La differenza fondamentale è che i cambiamenti nella distanza del Sole dalla Terra non influenzano in modo diverso gli emisferi settentrionale e meridionale, cosa che invece succede per l’effetto stagionale dovuto all’inclinazione dell’asse terrestre. Invece, riscaldano l’emisfero continentale – dominato dalle masse continentali nord e sudamericane, quella africana e l’eurasiatica – più di quanto non riscaldi l’emisfero marino, perché dominato dall’Oceano Pacifico.
«Il modo tradizionale di pensare ai monsoni è che l’emisfero settentrionale si riscalda rispetto all’emisfero meridionale, generando venti sulla Terra che portano le piogge monsoniche», spiega Chiang. «Ma qui, in realtà, stiamo parlando di differenze di temperatura est-ovest, non nord-sud, che causano i venti. L’effetto distanza sta operando attraverso lo stesso meccanismo delle piogge monsoniche stagionali, ma i cambiamenti del vento provengono da questo monsone da est a ovest».
I venti generati da questo riscaldamento differenziale degli emisferi marino e continentale alterano la variazione annuale delle correnti orientali nel Pacifico equatoriale occidentale, e quindi la lingua fredda. «Quando la Terra è più vicina al Sole, questi venti sono forti. In bassa stagione, quando il Sole è più lontano, questi venti diventano deboli», spiega Chiang. «Quei cambiamenti del vento vengono quindi propagati nel Pacifico orientale attraverso il termoclino e, di conseguenza, guidano un ciclo annuale della lingua fredda».

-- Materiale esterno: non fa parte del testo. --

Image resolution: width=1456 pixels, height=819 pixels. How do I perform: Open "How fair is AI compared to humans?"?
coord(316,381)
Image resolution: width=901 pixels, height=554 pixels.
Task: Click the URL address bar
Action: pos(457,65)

Secondo Chiang, oggi l’intensità dell’effetto della distanza sulla lingua fredda è circa un terzo dell’intensità dell’effetto dovuto all’inclinazione e si alimentano a vicenda, portando a un forte ciclo annuale della corrente fredda. Circa seimila anni fa si cancellarono a vicenda, producendo un ciclo annuale smorzato della corrente fredda. In passato, quando l’orbita terrestre era più ellittica, l’effetto della distanza sulla lingua fredda sarebbe stato maggiore e avrebbe potuto portare a una cancellazione più completa quando sfasato. Sebbene Chiang e i suoi colleghi non abbiano esaminato l’effetto di tale cancellazione, ciò avrebbe potenzialmente avuto un effetto mondiale sui modelli meteorologici.
Chiang ha sottolineato che l’effetto della distanza sul clima, sebbene chiaro nelle simulazioni del modello climatico, non sarebbe evidente dalle osservazioni perché non può essere facilmente distinto dall’effetto dell’inclinazione. «Questo studio è puramente basato su modelli. Quindi, è una previsione», dice. «Ma questo comportamento è riprodotto da diversi modelli, almeno quattro. E quello che abbiamo fatto in questo lavoro è spiegare perché questo accade. Nel farlo, abbiamo scoperto un altro ciclo annuale della lingua fredda che è guidato dall’eccentricità della Terra».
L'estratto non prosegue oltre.